*THE TASK*
Copy out every record that follows, word for word.

*GIVEN INFORMATION*

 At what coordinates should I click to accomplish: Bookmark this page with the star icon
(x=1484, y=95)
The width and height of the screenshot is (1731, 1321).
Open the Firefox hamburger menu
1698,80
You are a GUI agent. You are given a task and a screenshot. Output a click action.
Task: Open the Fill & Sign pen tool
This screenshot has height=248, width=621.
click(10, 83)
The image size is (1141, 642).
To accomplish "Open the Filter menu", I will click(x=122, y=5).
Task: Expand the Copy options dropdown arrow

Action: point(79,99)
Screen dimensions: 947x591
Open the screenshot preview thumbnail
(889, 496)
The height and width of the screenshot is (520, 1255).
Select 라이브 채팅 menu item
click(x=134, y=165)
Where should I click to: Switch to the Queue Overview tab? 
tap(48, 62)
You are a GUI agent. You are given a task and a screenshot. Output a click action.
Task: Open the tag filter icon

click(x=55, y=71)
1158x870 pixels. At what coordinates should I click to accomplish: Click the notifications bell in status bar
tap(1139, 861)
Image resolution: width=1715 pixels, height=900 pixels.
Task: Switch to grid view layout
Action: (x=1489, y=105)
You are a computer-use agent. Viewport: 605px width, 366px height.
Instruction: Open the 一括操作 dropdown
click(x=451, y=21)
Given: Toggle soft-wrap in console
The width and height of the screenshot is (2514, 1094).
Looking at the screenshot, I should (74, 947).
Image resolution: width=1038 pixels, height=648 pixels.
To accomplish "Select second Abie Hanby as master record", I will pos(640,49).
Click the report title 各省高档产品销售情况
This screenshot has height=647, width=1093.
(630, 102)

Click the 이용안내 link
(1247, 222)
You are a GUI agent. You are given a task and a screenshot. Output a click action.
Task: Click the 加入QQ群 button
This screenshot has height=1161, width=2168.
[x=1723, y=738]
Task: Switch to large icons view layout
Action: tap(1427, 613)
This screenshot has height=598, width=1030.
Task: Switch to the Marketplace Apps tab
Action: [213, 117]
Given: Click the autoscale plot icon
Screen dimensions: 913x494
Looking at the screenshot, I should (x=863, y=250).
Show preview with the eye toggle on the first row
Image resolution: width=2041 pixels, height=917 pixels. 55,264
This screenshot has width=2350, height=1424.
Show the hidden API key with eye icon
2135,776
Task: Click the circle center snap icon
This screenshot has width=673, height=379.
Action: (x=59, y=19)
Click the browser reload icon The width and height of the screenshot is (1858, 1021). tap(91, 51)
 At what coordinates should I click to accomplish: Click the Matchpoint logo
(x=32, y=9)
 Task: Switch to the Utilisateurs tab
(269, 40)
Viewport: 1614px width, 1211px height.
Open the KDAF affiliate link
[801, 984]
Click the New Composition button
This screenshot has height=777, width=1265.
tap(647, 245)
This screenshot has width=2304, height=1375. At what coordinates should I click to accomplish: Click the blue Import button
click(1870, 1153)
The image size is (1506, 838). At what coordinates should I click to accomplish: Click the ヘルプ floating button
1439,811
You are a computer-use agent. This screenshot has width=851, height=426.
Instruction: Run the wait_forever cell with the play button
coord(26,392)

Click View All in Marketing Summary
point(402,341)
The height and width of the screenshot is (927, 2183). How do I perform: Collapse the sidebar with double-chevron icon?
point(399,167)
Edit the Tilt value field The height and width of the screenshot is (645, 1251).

*WORKED SOLUTION*
 At what coordinates should I click to accomplish: Bookmark this page with the star icon
(x=1484, y=95)
The width and height of the screenshot is (1731, 1321).
Open the Firefox hamburger menu
1698,80
You are a GUI agent. You are given a task and a screenshot. Output a click action.
Task: Open the Fill & Sign pen tool
This screenshot has height=248, width=621.
click(10, 83)
The image size is (1141, 642).
To accomplish "Open the Filter menu", I will click(x=122, y=5).
Task: Expand the Copy options dropdown arrow

Action: point(79,99)
Screen dimensions: 947x591
Open the screenshot preview thumbnail
(889, 496)
The height and width of the screenshot is (520, 1255).
Select 라이브 채팅 menu item
click(x=134, y=165)
Where should I click to: Switch to the Queue Overview tab? 
tap(48, 62)
You are a GUI agent. You are given a task and a screenshot. Output a click action.
Task: Open the tag filter icon

click(x=55, y=71)
1158x870 pixels. At what coordinates should I click to accomplish: Click the notifications bell in status bar
tap(1139, 861)
Image resolution: width=1715 pixels, height=900 pixels.
Task: Switch to grid view layout
Action: (x=1489, y=105)
You are a computer-use agent. Viewport: 605px width, 366px height.
Instruction: Open the 一括操作 dropdown
click(x=451, y=21)
Given: Toggle soft-wrap in console
The width and height of the screenshot is (2514, 1094).
Looking at the screenshot, I should (74, 947).
Image resolution: width=1038 pixels, height=648 pixels.
To accomplish "Select second Abie Hanby as master record", I will pos(640,49).
Click the report title 各省高档产品销售情况
This screenshot has height=647, width=1093.
(630, 102)

Click the 이용안내 link
(1247, 222)
You are a GUI agent. You are given a task and a screenshot. Output a click action.
Task: Click the 加入QQ群 button
This screenshot has height=1161, width=2168.
[x=1723, y=738]
Task: Switch to large icons view layout
Action: tap(1427, 613)
This screenshot has height=598, width=1030.
Task: Switch to the Marketplace Apps tab
Action: [213, 117]
Given: Click the autoscale plot icon
Screen dimensions: 913x494
Looking at the screenshot, I should (x=863, y=250).
Show preview with the eye toggle on the first row
Image resolution: width=2041 pixels, height=917 pixels. 55,264
This screenshot has width=2350, height=1424.
Show the hidden API key with eye icon
2135,776
Task: Click the circle center snap icon
This screenshot has width=673, height=379.
Action: (x=59, y=19)
Click the browser reload icon The width and height of the screenshot is (1858, 1021). tap(91, 51)
 At what coordinates should I click to accomplish: Click the Matchpoint logo
(x=32, y=9)
 Task: Switch to the Utilisateurs tab
(269, 40)
Viewport: 1614px width, 1211px height.
Open the KDAF affiliate link
[801, 984]
Click the New Composition button
This screenshot has height=777, width=1265.
tap(647, 245)
This screenshot has width=2304, height=1375. At what coordinates should I click to accomplish: Click the blue Import button
click(1870, 1153)
The image size is (1506, 838). At what coordinates should I click to accomplish: Click the ヘルプ floating button
1439,811
You are a computer-use agent. This screenshot has width=851, height=426.
Instruction: Run the wait_forever cell with the play button
coord(26,392)

Click View All in Marketing Summary
point(402,341)
The height and width of the screenshot is (927, 2183). How do I perform: Collapse the sidebar with double-chevron icon?
point(399,167)
Edit the Tilt value field The height and width of the screenshot is (645, 1251).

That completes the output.